For protein I might add cottage cheese, chicken, or chopped liver (Weston A Price recommends offal for various nutritional benefits), chickpeas, sprouted mung beans, or whatever is on hand.
For minerals I have seaweed (the kind you rehydrate, a variety of seaweed in one bag)
For breakfast it can be eggs or oats. Usually cooked a different way each time, boiled, poached etc. The oats I add chocolate or chopped nuts of fruits or, like I found recently on MFP, the pumpkin oats bowl, etc.
My kefir shakes usually do have some fruit / honey. Vanilla kefir, strawberry kefir, orange kefir, so many wonderful options!
I use full fat milk as I know especially women need to have healthy fats. I also take black seed oil daily in my morning lemon tea. I start the day with a date and hot lemon tea, pre breakfast, for detox and energy. I have peanut butter for so many different uses, too.
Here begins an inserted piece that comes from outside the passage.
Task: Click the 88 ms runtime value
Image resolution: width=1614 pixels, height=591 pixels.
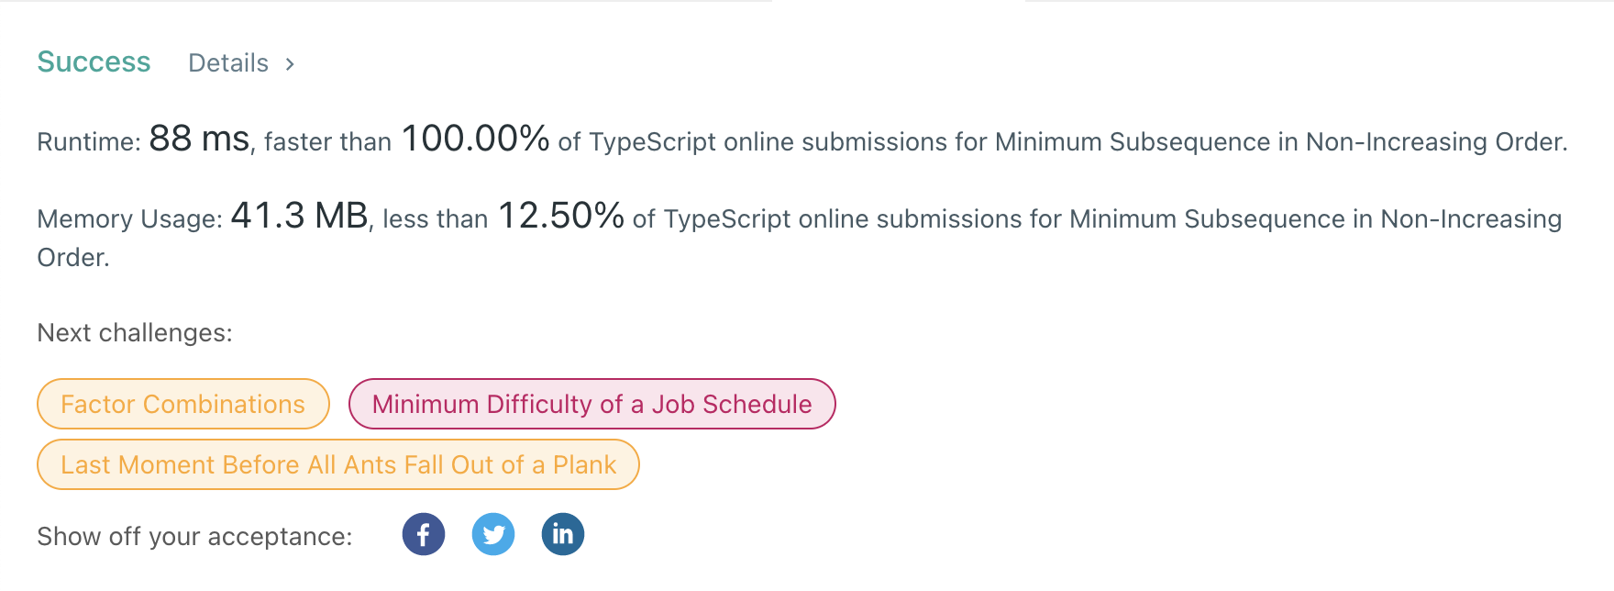Action: [x=199, y=139]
I;m continually varying and adding to the diet. For example, I generally buy several trays of chicken drumsticks, marinate and freeze, leaving a few in the fridge. These can be steamed or boiled in maybe 10 minutes, and my daughter and I eat these often. Can vary what we eat it with yogurt, ketchup, bread, veggies, etc.
I had marinated fish trays in the fridge for a couple of weeks. Right now it's chopped liver as well.
3plus litres of water keeps me happy so I am working on staying there (when I lifted weights 1hour + a day 6 days a week on the Jamie Eason plan, I was easily drinking 4.5 + litres of water daily)
When lifting at the gym I used to make Jamie Eason's awesome muffins (chicken muffins, almond/cocount flour muffins, with protein powder etc). So we'd bake lots of muffins on the weekend and one was sufficient for a meal, so it was just take and go (finished fast, though with two kids in the house!)
I have a scale but not very OCD or measuring much right now.
I suppose by keeping it simple I mean having such staples as I described above, prepping in batches, and varying the meals with condiments and sides and changing up what we take out of the freezer that's already marinated. Chickpea cans are so convenient (for the record my brother in law was super obese with a very important corporate job and before marrying my sister he lived on chickpeas hiked and basically worked with a dietitan to reach an awesome physique. It was mainly chickpeas to keep it simple and manageable, though I'm sure there was other stuff too.)
I"ve made hummus with these, which has yet more ways it can be used for variety.
So around these staples we do have a lot of variety, but having regulars makes it easy to plan and put together a meal, which saves time. Getting complicated makes it harder to stick to things.
I do love cabbage / veggie soup as it's healthy and delicious and quick to make.
Though I am not very much doing numbers right now, as I did before calculating every little thing, I am gradually finetuning all aspects and not over obsessing.
As for rest days, I have Sundays off; 6 days T25 and of those days I'll be introducing kettle bells three alternate days as I rebuild condition after being away from working out a while. Rest day is for yoga, which I love so much.
Down with fever for a few days, so implementing this stuff after a short break with T25.
No supplements or protein powder right now, except ALA, I used to take a whole lot and I will build that regimen up too, but organically, with time, as and when suits, as I work from home and want my focus on work.
So I guess the initial post may have seemed extreme, but I assure you aI am not living on cabbage soup only
Thanks for the feedback, all, and best of luck on your journeys!